[Python-Dev] Python Specializing Compiler
Armin Rigo
arigo@ulb.ac.be
Mon, 25 Jun 2001 15:45:20 +0200
Hello,
At 14:59 22.06.2001 +0200, Samuele Pedroni wrote:
>*: some possible useful hooks would be:
>- minimal profiling support in order to specialize only things called often
>- feedback for dynamic changing of methods, class hierarchy, ... if we want
>to optimize method lookup (which would make sense)
>- a mixed fixed slots/dict layout for instances.
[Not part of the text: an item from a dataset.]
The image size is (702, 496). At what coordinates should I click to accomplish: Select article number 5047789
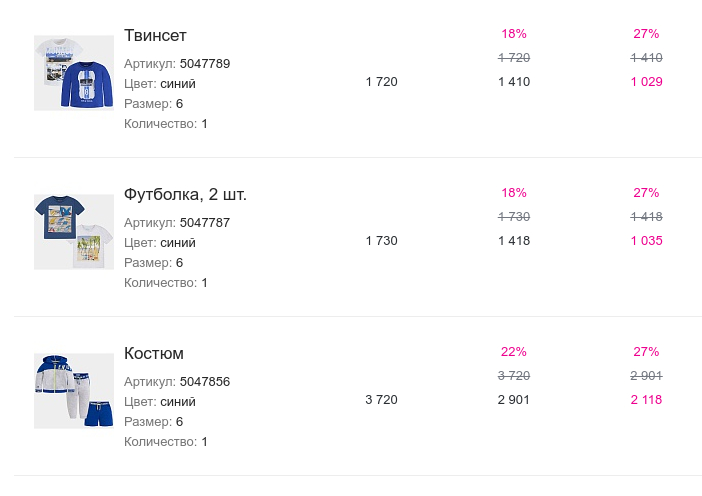click(205, 64)
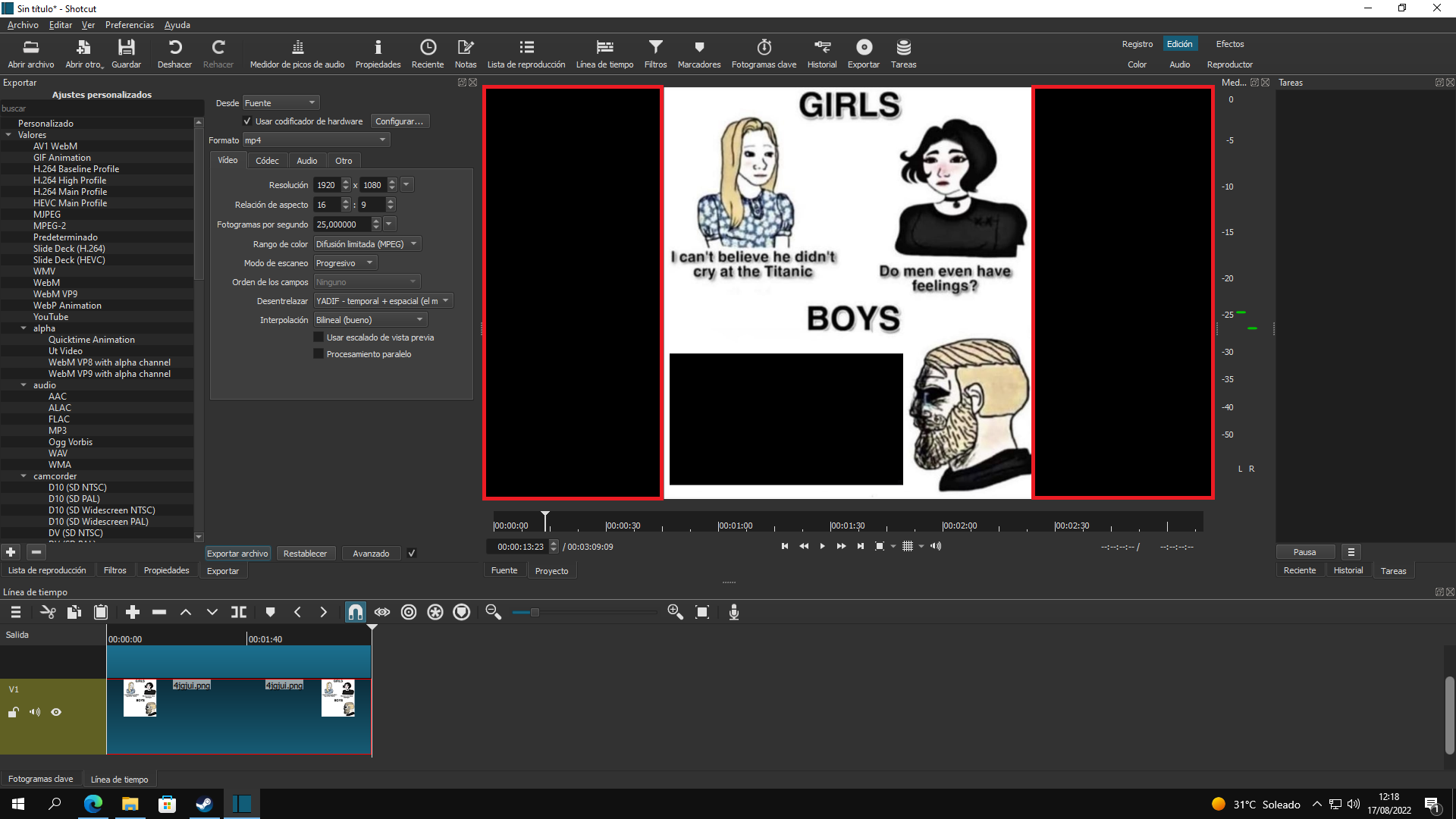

There is one point that you didn't mention, which I believe is important:
how to handle global/builtin variables. First, a few words about the
current Python semantics.
* I am sorry if what follows has already been discussed; I am raising the
question again because it might be important for Psyco. If you feel this
should better be a PEP please just tell me so. *
Complete lexical scoping was recently added, implemented with "free" and
"cell" variables. These are only used for functions defined inside of other
functions; top-level functions use the opcode LOAD_GLOBAL for all non-local
variables. LOAD_GLOBAL performs one or two dictionary look-up (two if the
variable is built-in). For simple built-ins like "len" this might be
expensive (has someone measured such costs ?).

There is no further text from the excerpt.